TEXTE FOURNI -
Les dés sont-ils pipés ? Beaucoup le pensent ; le pouvoir s’en défend ; les instances internationales s’en inquiètent. Le 21 août, la Mission des Nations unies pour la stabilisation en Haïti (Minustah) a appelé « les candidats et les partis politiques à respecter la loi électorale ».
Fatal populisme
Alors que les gangs se sont reconstitués et que les enlèvements, dont le nombre était en chute libre avant le séisme, se multiplient, des débordements ne sont pas à exclure. « La société est complètement désarticulée, l’État est en lambeaux. C’est un formidable terreau pour les discours populistes », rappelle Julien Mérion. « La grande crainte, c’est l’après-scrutin, indique Gotson Pierre, éditeur d’AlterPresse. Ce ne serait pas nouveau : depuis des années, les élus ont perdu toute légitimité. Mais là, on sent vraiment que les tensions sont fortes. » Depuis quelques mois, l’opposition multiplie les manifestations, qui tournent parfois à l’émeute. Les slogans à tendance xénophobe (tantôt contre les humanitaires qui « colonisent » le pays, tantôt contre le voisin dominicain, où les migrants haïtiens ne sont pas toujours les bienvenus) reviennent régulièrement dans la presse. Il ne faudrait pas grand-chose pour que les jeunes, pour l’heure guidés par un sentiment de résignation, décident de tout casser, estiment les observateurs. La reconstruction, considérablement ralentie par la campagne politique, n’en serait que plus difficile.

BLOC DE DONNÉES -
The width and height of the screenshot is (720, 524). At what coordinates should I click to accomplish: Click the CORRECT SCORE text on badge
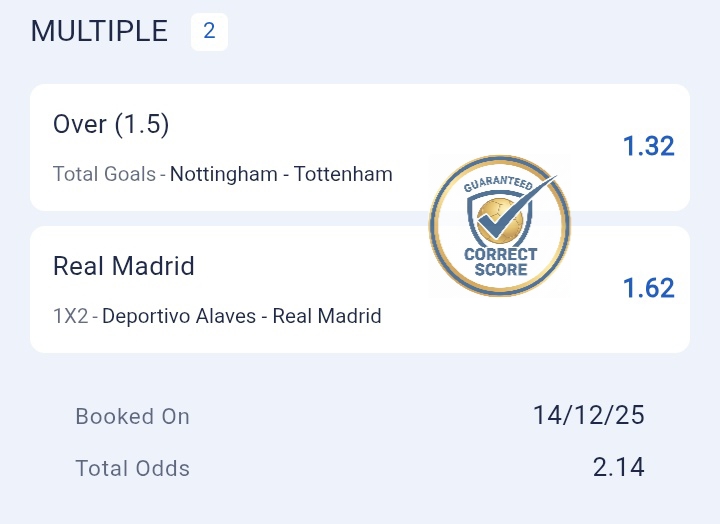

CONSIGNE A -
Répondez brièvement aux questions suivantes à partir du texte fourni ci-dessus.
(i) À quelle date la Minustah a-t-elle lancé son appel aux candidats et aux partis politiques ?
(ii) Quelle fonction Gotson Pierre occupe-t-il ?
(iii) Selon les observateurs, par quel sentiment les jeunes sont-ils guidés pour l’heure ?
CONSIGNE B -
Pour chaque affirmation, indiquez si elle concorde avec le texte fourni en répondant par oui ou par non, puis citez les mots du texte qui le prouvent.
(i) Le nombre d’enlèvements était en chute libre avant le séisme.
(ii) La campagne politique a accéléré la reconstruction.
(iii) Les manifestations de l’opposition tournent parfois à l’émeute.

RÉPONSE ATTENDUE A -
(i) Le 21 août.
(ii) Il est éditeur d’AlterPresse.
(iii) Par un sentiment de résignation.

RÉPONSE ATTENDUE B -
(i) Oui : « dont le nombre était en chute libre avant le séisme »
(ii) Non : « La reconstruction, considérablement ralentie par la campagne politique »
(iii) Oui : « l’opposition multiplie les manifestations, qui tournent parfois à l’émeute »